Mimi und die atemlose Stille
Schattentheater Vagantei Erhardt fasziniert mit seinem Figurenspiel in der Burg
Hagen.
Hochseilartistin Mimi wagt Schritt für Schritt. Ihre Hand umfasst den Schirm. So hält
sie Balance. Das Publikum fiebert mit, verfolgt alles in atemloser Stille, ist verzaubert. Das
Schattentheater Vagantei Erhardt hat die Hochseilartistin, eine gelenkige, hölzerne
Schattenspielfigur, ins rechte Licht gerückt.
Der Heimatverein Burg zu Hagen holte Frieder Paasche und sein vierköpfiges Ensemble vom
Schattentheater Vagantei Erhardt aus Hannover nach Hagen. Passend zur Ausstellung
"Figuren in Licht und Schatten", die der Sammler Frieder Paasche zur Zeit in der Burg zeigt,
präsentierten die Akteure des Schattenspiels das bunte Varieté-Programm. "Im Tingeltangel
ist was los". Im halbrunden, winzigen Lichtkreis entstand eine sprühende Revue.

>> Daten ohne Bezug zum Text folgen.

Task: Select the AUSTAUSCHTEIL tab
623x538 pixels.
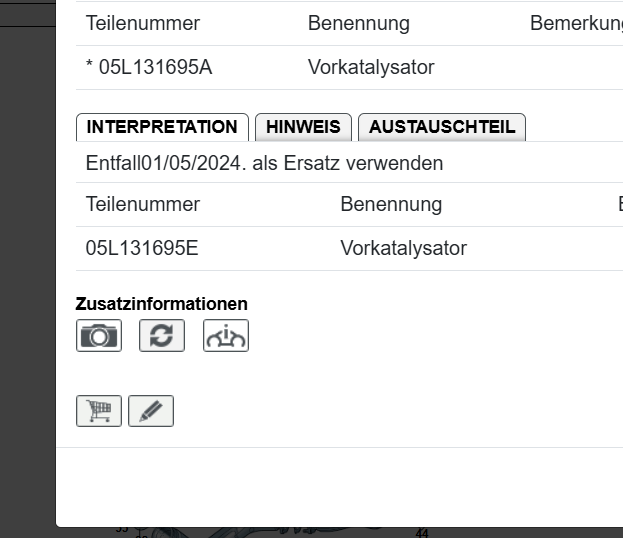Action: (x=442, y=127)
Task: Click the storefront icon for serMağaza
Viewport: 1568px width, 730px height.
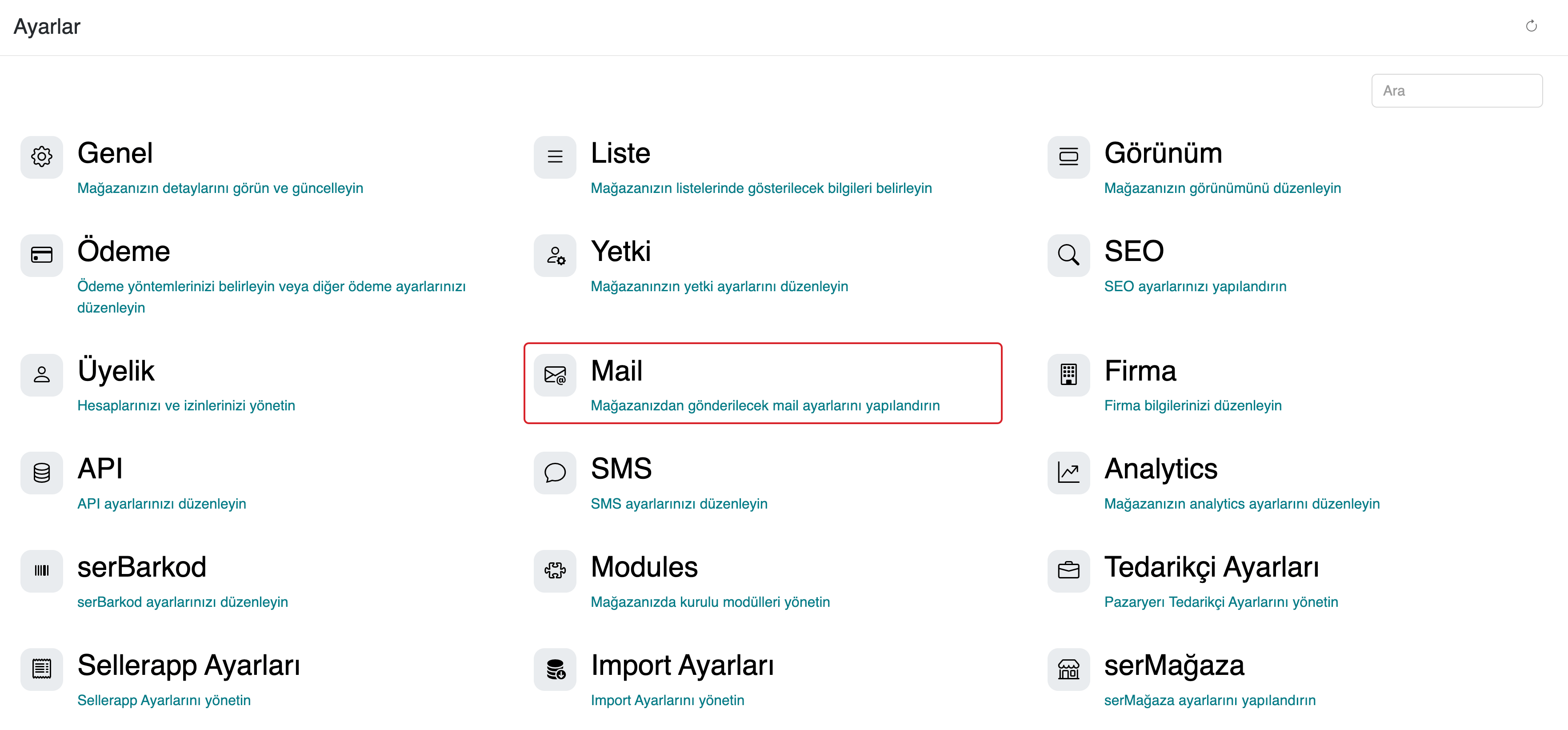Action: click(x=1068, y=669)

Heiter verfolgte das Publikum den Auftritt Mister MacMoons, der als Ersatzpianist eine leicht
fehlerhafte Interpretation des türkischen Marsches ablieferte. Mit der im Rhythmus
strickenden Else und dem taktschlagenden Theo in der ersten Reihe lauschten sie dem Auftritt
der Comedian Harmonists, denen sie beim singen bis tief in die Kehle gucken konnten. Beim
Hit: "Ein Freund, ein guter Freund" entpuppten sie sich als die Drei von der Tankstelle.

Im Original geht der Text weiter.